We used to pick the local rednecks' grapefruit fields to hit the highway and pop unsuspecting vehicles with oversized grapefruits with precision hits to the windshields. One night, my buddies and I got extra brave. We stayed in the field and waited to pop passing vehicles instead. Unlimited ammo, unlocked. First vehicle, direct hit 6 ruby reds rained hail on a lowrider. Fist pumps, giggles and high fives were drowned by gun fire. We were hunted in the field for about an hr by a couple of cholos. Their love of their lowrider and sheer disrespect shown towards them fueled their bloodthirst. All our guns were in the truck which was at my buddy's house nearby. Saw a couple of my dudes on their knees praying. Had to shake some sense into them to keep moving. That ended the great grapefruit chucking of 96.
I have a very similar story involving throwing lemons at cars from a grove, as well as shooting cars with paintball guns.
Having said that, no need to retell those stories, since they basically ended up like yours, except with the paintball guns and getting brought home by the police.

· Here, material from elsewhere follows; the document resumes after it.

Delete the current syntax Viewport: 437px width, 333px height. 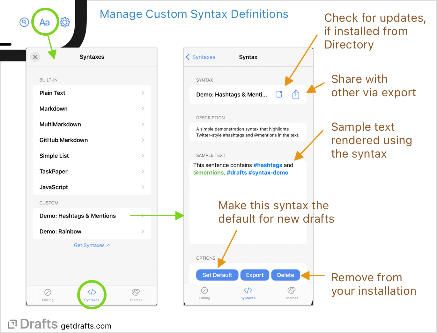[285, 275]
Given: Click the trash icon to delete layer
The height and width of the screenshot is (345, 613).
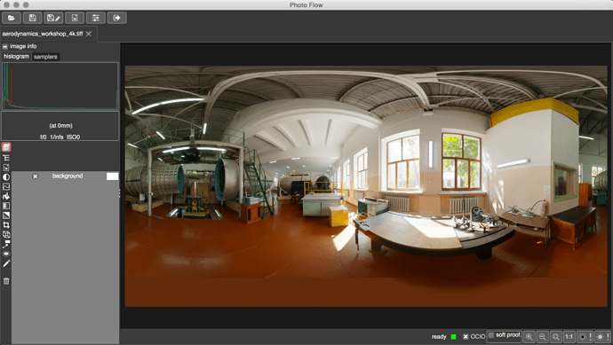Looking at the screenshot, I should (x=6, y=281).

I will tell this though, since it is kind of on the same topic. I was in Guadalajara with my family for a "special" trip since my uncle was being ordained a priest. We were staying in downtown in a hotel and my mother and grandparents went out for a late night meal. No idea why we were left at the hotel, but my sister and I were left alone in the room. I don't remember what floor we were on, but we were up there. We were bored and kids will be kids, and I was looking for something to do. The windows opened completely up, unlike in first world countries, so I decided to throw things at traffic. I started by wetting toilet paper and chucking it down, quite fun, but ultimately got boring. I graduated to full toilet paper rolls completely soaked in the sink. First direct hit changed that completely. I hit a cab smack dab on the roof and it made the loudest noise (had to be 3 or more pounds since it was saturated) and the cab screeched to a halt. At that moment I realized maybe that wasn't the best idea in a third world country. We quickly turned off lights, closed all windows, drew the curtains, and jumped into bed laughing nervously. When my mother and grandparents returned adrenaline was still pumping, but we pretended to be asleep. We were the best kids in the world the rest of the trip. Fortunately we were never caught, but that would have been some shit.